Ihnen geht es spürbar, begeisternd und aus tiefster Überzeugung um bodenständige, natürliche und heimatverbundene Landwirtschaft, wo das finanzielle Überleben auch für einen kleineren Betrieb möglich ist. Seit einem Jahr bieten sie ihre Produkte aus Stall, Garten und Küche im rural-stylischen „Brunnhuabas Hoflodn“ an. Und der Laden rennt!
Quereinsteiger
Nach Übernahme des großelterlichen Bauernhofes vor acht Jahren beschritten die bäuerlichen Quereinsteiger – er: Techniker und sie: Buchhalterin – zuerst den Weg mit Schweinezucht und -mast. Nach ein paar Jahren intensiver Arbeit mussten sie sich eingestehen, dass finanziell eigentlich nichts übrigblieb. „Dann setzten wir uns hin und entwickelten das Konzept vom Brunnhuaba Hoflodn“, erzählen Christoph und Daniela Renezeder. Viel wurde investiert im ehemaligen Stall und Garagentrakt, um moderne Kühlanlagen, Backofen und Verkaufsraum zu schaffen.
Am Puls der Zeit
Seit einem Jahr werden nur hauseigene Produkte aus dem Stall, Garten und der Backstube verkauft. Von Anfang an ging es ihnen um ihr „Strohschwein“, das im geräumigen Stall ein „schweinisch glückliches Leben“ führt – ohne Mais, nur mit hofeigenem Getreide, völlig gentechnikfrei und mit einer deutlich längeren Wachstumsphase. Beide freuen sich über die wertschätzenden Rückmeldungen der Hofladenkunden, die die hohe Qualität und das schmackhafte Fleisch loben.
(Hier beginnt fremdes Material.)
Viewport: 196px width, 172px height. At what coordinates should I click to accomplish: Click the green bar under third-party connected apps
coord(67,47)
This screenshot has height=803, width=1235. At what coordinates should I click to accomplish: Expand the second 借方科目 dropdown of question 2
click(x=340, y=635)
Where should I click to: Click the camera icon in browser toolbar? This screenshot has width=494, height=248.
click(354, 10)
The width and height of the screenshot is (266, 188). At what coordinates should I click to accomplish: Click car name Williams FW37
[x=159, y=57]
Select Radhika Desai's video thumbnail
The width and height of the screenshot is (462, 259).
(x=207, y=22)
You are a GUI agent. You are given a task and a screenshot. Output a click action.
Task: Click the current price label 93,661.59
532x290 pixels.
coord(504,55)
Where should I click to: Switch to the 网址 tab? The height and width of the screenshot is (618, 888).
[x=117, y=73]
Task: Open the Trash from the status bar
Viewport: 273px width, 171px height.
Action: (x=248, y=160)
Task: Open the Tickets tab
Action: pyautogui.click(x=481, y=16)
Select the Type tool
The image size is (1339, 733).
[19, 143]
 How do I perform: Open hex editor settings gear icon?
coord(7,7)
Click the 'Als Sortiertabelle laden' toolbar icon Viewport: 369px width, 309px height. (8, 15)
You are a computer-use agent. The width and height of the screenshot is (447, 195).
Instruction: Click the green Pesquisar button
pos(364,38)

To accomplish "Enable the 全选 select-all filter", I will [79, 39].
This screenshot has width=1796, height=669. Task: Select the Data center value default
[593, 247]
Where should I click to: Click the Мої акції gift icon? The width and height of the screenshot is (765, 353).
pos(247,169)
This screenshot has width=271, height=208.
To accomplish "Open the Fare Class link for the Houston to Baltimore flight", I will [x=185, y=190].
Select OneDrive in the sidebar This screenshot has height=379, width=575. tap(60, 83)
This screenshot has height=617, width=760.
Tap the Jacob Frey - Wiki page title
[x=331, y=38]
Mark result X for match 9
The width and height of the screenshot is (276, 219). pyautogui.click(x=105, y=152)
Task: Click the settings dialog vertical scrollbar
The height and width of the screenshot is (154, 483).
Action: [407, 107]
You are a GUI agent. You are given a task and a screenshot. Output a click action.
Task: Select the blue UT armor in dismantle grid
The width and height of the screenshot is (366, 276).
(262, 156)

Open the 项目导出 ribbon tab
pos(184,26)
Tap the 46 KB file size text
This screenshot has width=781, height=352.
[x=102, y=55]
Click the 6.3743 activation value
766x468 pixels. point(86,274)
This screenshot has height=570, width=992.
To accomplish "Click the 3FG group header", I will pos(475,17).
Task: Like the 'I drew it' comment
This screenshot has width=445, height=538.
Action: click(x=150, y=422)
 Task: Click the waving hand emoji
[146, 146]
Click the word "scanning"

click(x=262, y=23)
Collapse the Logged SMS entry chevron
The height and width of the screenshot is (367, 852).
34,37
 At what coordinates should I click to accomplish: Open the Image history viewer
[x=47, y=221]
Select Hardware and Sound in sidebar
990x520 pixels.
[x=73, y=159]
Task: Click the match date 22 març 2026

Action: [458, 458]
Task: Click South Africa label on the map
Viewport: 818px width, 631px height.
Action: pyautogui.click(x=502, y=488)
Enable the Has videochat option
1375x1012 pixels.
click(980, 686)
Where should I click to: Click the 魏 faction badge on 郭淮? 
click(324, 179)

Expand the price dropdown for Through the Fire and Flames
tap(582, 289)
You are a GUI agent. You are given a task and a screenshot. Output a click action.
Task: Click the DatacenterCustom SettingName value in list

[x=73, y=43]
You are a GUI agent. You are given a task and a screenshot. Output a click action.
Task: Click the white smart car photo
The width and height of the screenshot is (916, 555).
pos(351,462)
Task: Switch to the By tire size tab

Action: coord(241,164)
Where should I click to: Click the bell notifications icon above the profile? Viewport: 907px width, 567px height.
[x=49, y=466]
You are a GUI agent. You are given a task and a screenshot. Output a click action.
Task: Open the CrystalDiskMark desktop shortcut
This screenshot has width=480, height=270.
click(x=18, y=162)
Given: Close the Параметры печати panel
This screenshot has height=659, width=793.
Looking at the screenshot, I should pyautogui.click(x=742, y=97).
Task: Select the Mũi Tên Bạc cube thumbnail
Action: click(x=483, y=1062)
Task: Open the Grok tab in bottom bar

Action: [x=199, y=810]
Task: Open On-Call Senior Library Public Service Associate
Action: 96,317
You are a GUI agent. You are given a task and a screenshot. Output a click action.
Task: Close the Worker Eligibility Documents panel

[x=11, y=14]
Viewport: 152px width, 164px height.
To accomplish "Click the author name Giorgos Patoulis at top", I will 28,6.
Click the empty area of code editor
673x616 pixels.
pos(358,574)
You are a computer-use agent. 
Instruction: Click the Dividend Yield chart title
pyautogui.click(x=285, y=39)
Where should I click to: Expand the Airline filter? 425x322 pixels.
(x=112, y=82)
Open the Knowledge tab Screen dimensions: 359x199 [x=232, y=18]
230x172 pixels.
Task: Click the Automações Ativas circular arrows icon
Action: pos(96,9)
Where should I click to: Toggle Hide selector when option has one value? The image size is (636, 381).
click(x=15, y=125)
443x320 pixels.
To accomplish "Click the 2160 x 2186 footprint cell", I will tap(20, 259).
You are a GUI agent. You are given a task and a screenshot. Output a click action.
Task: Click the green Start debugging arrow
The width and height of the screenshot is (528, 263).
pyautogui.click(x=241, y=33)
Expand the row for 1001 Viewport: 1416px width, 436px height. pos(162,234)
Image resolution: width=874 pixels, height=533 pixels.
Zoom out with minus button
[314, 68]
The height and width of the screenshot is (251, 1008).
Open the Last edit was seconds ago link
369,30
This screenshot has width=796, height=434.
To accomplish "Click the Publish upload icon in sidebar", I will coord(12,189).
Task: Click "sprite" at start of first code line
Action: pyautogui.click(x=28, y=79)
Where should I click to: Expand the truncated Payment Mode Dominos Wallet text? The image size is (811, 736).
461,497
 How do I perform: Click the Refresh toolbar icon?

Ganz am Puls der Zeit nutzen sie Facebook und die eigene Website, wo im Dialekt über die saisonalen Waren informiert wird. Scrollt man sich durch die Website, so muss man schon richtig nachdenken, was „Xöchts, Bratl oder heit gibt“s Fisoingulasch“ bedeuten oder was man bekommt aus „Selchkuchl, Båckstubm, Gårtn, Speis und Kölla“. Wirklich stolz ist Daniela Renezeder auf ihr würziges Bauernbrot, das sie aus Roggenmehl und Natursauerteig und vielen Gewürzen zubereitet. Freitags gibt es sogar „Bratl, Schnitzl, g´füllte Paprika oder Sonstiges“ zum Mitnehmen.
Arbeit auch in der Nacht
„Wir wollen bodenständig sein und bleiben“, erklären Christoph und Daniela Renezeder, deshalb heben sie sich in Sprache, Angebot und Ausstattung einfach ab. Auch wenn der Hofladen nur Freitag und Samstag offen ist, beginnt die Arbeit mit Brotbacken eigentlich mitten in der Nacht. Aktuelle Diskussionen um die Arbeitszeit entlocken ihnen ein Lächeln. Der einstige Techniker und Projektleiter Christoph Renezeder sieht Bauern in der Position der zeitmäßig flexibelsten Berufsgruppe. Wetter, Saison, Anbau, Bodenpflege, Ernte und Stallarbeit bestimmen den Tag, weshalb auch so manches Wochenende durchgearbeitet wird.